Open-vocabulary Keyword-spotting with Adaptive Instance Normalization
This addresses the problem of detecting user-defined keywords in speech for ASR applications, showing incremental improvements with novel method adaptation.
The paper tackled open-vocabulary keyword spotting by proposing AdaKWS, a method that uses a text encoder to output keyword-conditioned normalization parameters for processing auditory input, resulting in significant improvements over baselines on multi-lingual benchmarks and low-resource languages.
Open vocabulary keyword spotting is a crucial and challenging task in automatic speech recognition (ASR) that focuses on detecting user-defined keywords within a spoken utterance.

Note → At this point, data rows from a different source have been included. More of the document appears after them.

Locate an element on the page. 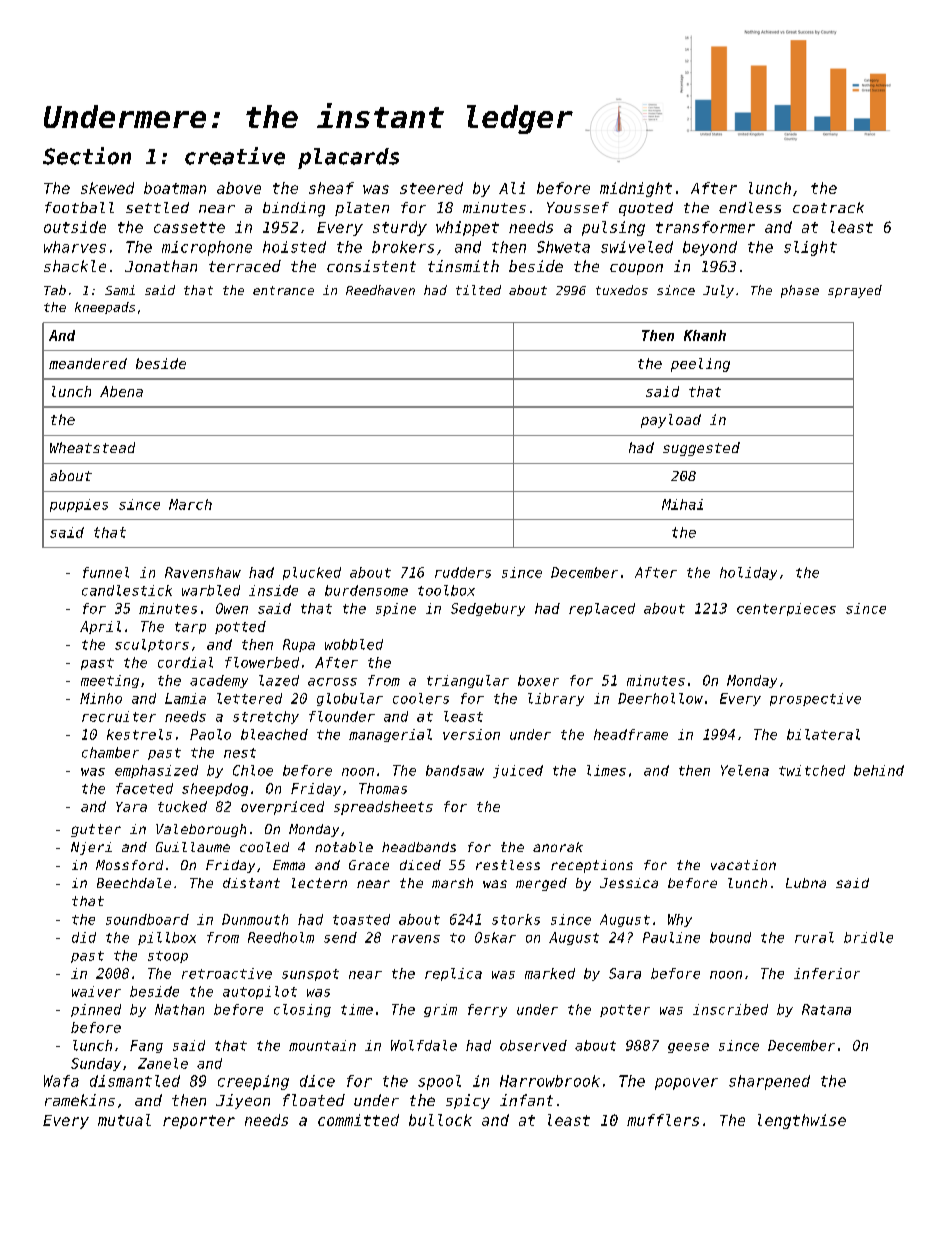  steered is located at coordinates (431, 188).
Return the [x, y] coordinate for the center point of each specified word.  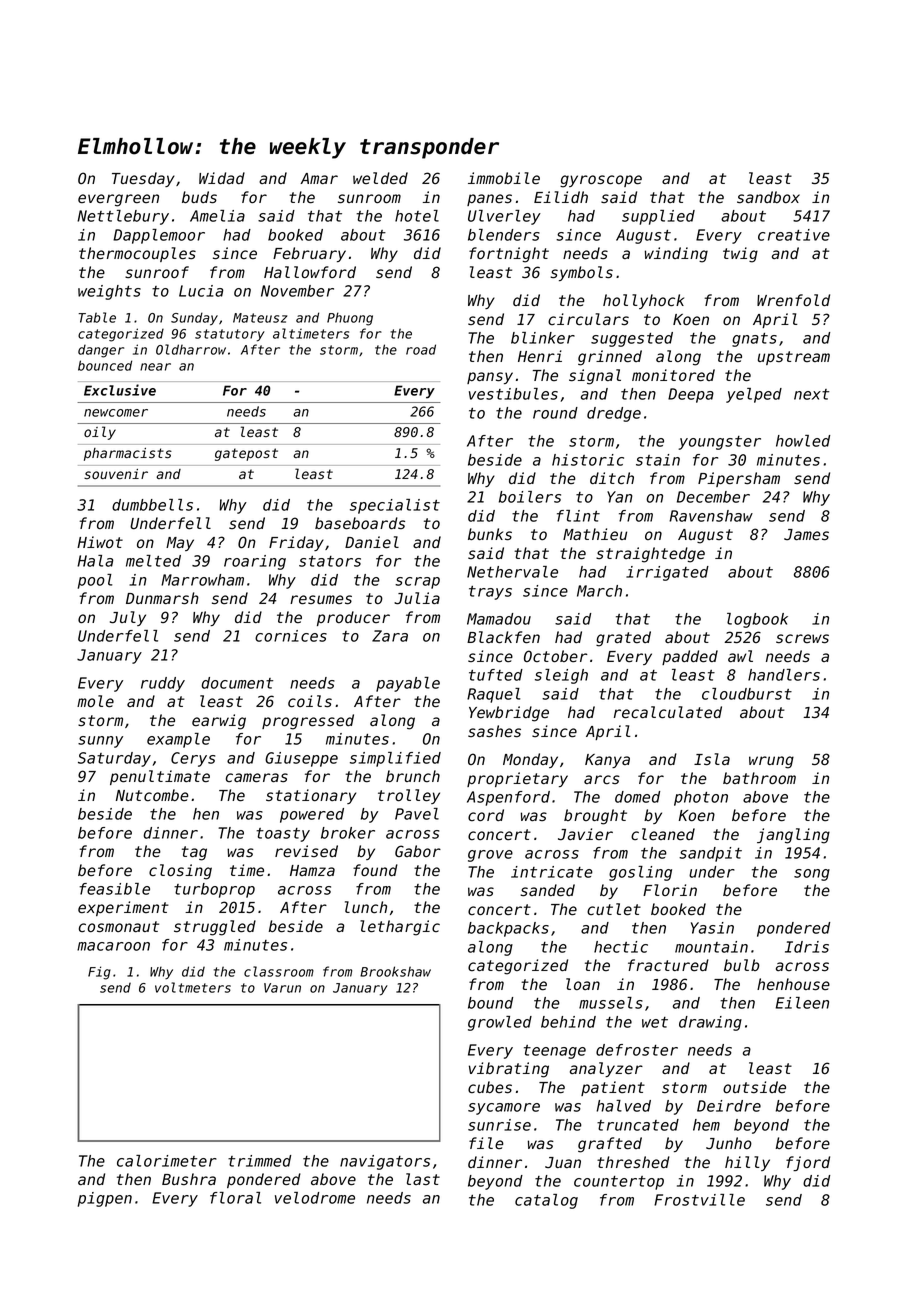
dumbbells [152, 505]
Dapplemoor [159, 236]
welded [380, 178]
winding [676, 255]
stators [330, 561]
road [421, 349]
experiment [123, 908]
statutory [230, 335]
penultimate [160, 777]
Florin [670, 890]
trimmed [259, 1161]
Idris [807, 947]
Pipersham [739, 479]
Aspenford [508, 798]
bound [490, 1003]
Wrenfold [793, 300]
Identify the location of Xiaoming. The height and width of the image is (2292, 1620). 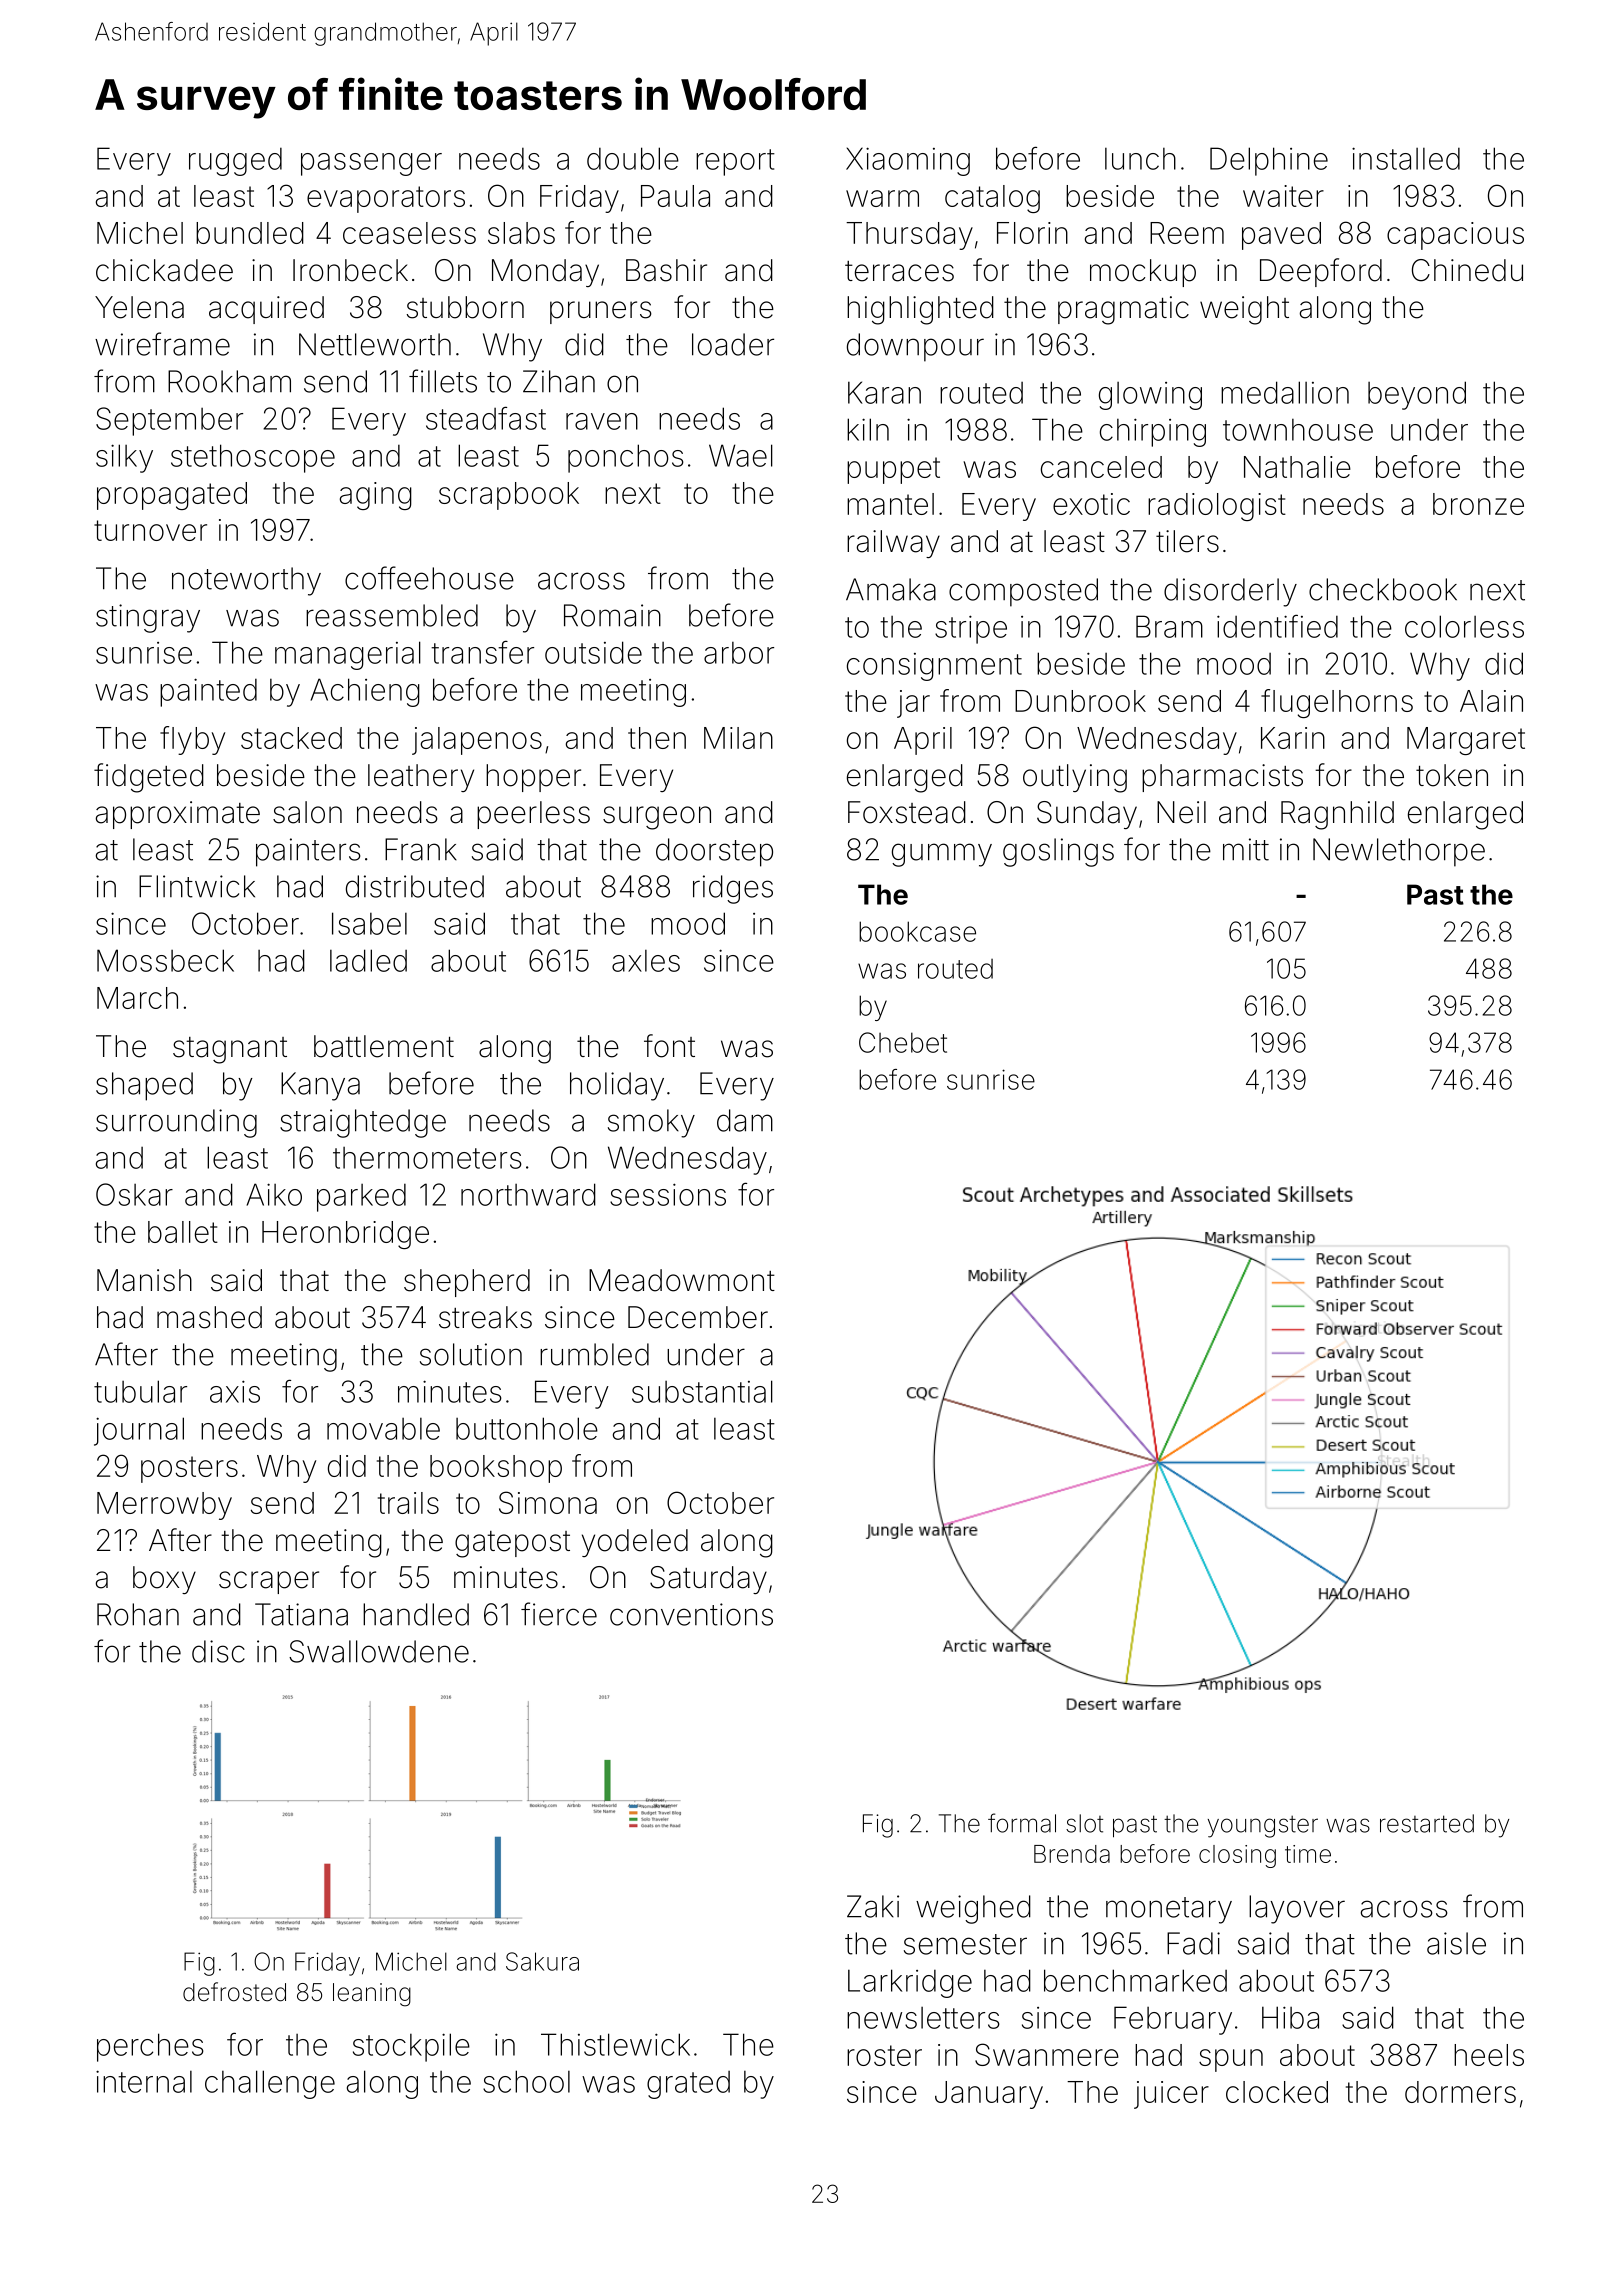
(908, 161).
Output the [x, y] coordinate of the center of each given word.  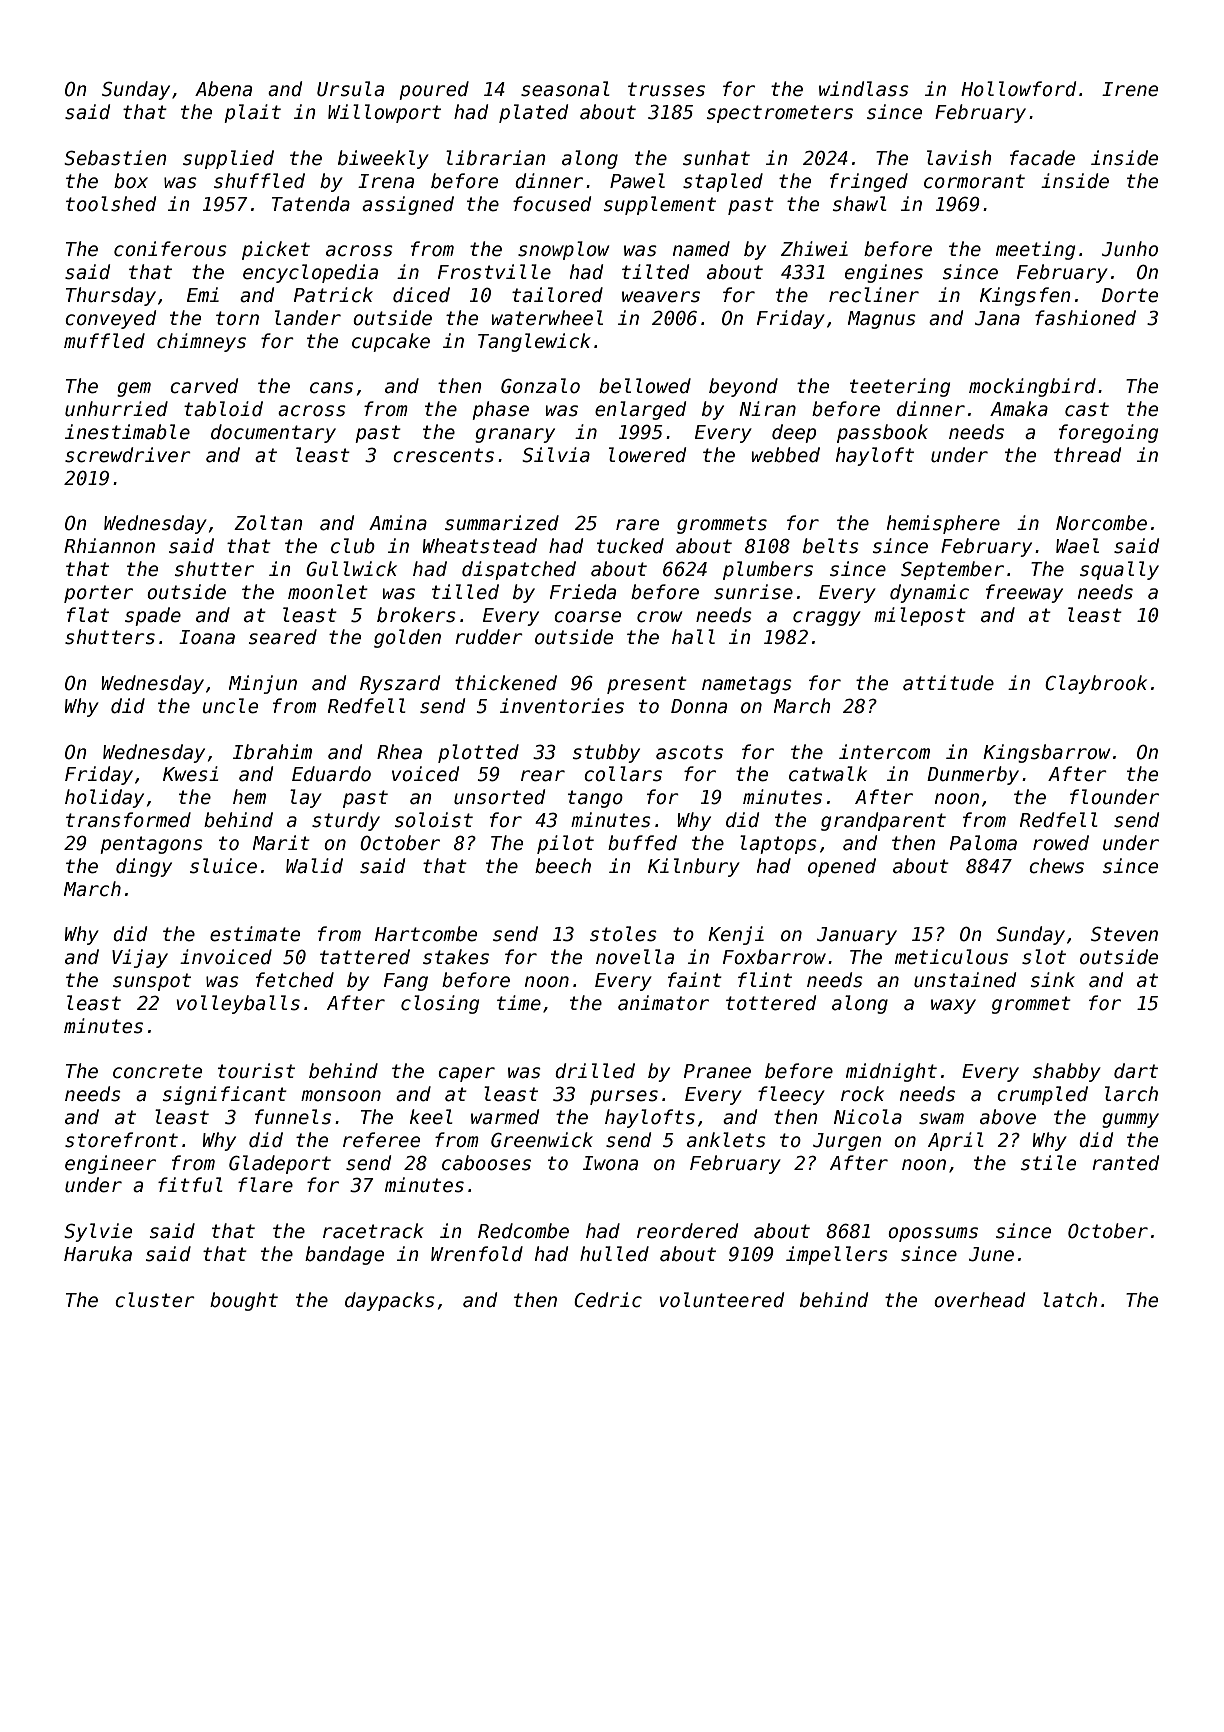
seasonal [565, 89]
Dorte [1130, 295]
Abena [223, 89]
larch [1131, 1094]
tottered [771, 1003]
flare [265, 1185]
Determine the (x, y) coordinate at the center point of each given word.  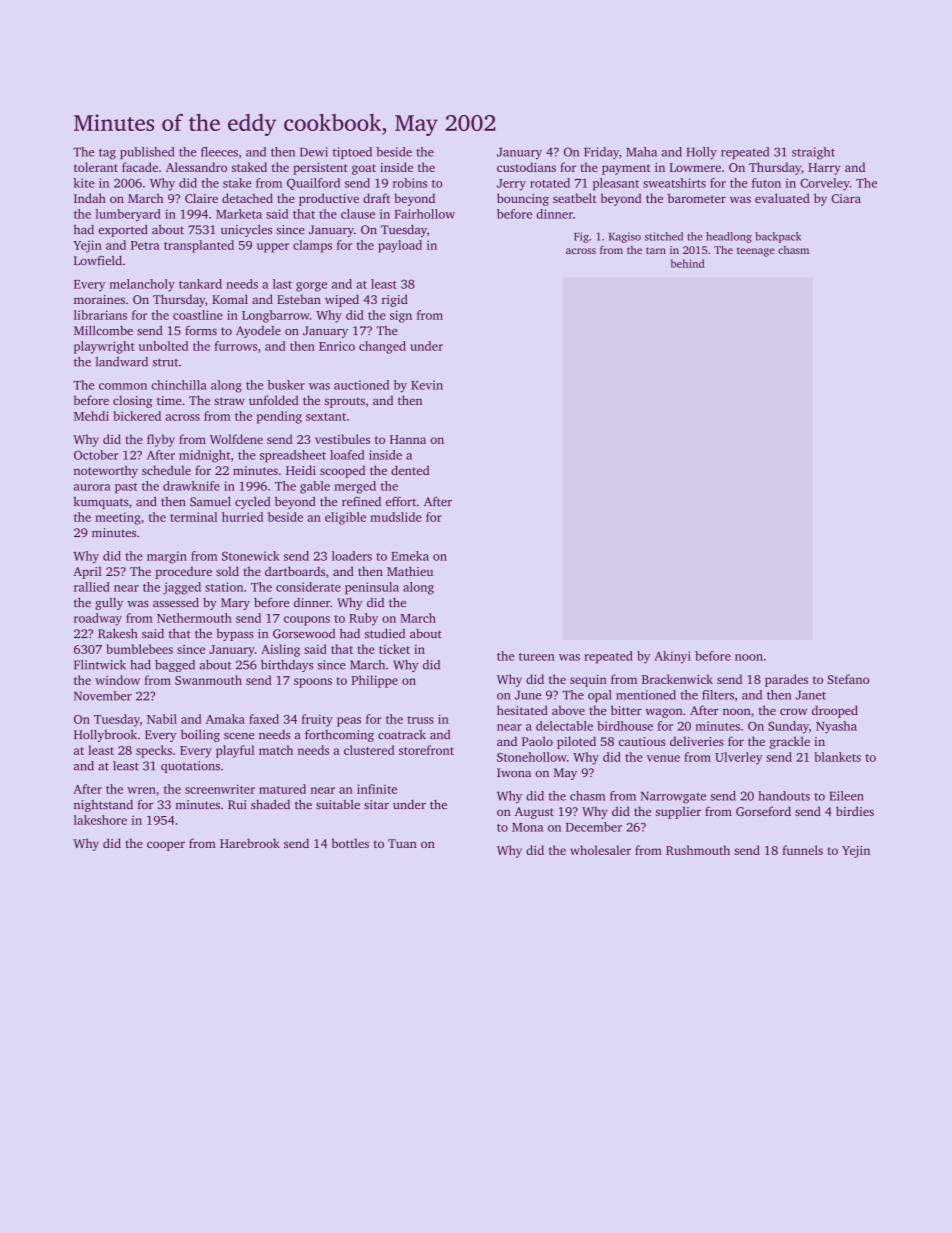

Keyword spotting methods commonly map the audio utterance and keyword into a joint embedding space to obtain some affinity score. In this work, we propose AdaKWS, a novel method for keyword spotting in which a text encoder is trained to output keyword-conditioned normalization parameters. These parameters are used to process the auditory input. We provide an extensive evaluation using challenging and diverse multi-lingual benchmarks and show significant improvements over recent keyword spotting and ASR baselines. Furthermore, we study the effectiveness of our approach on low-resource languages that were unseen during the training. The results demonstrate a substantial performance improvement compared to baseline methods.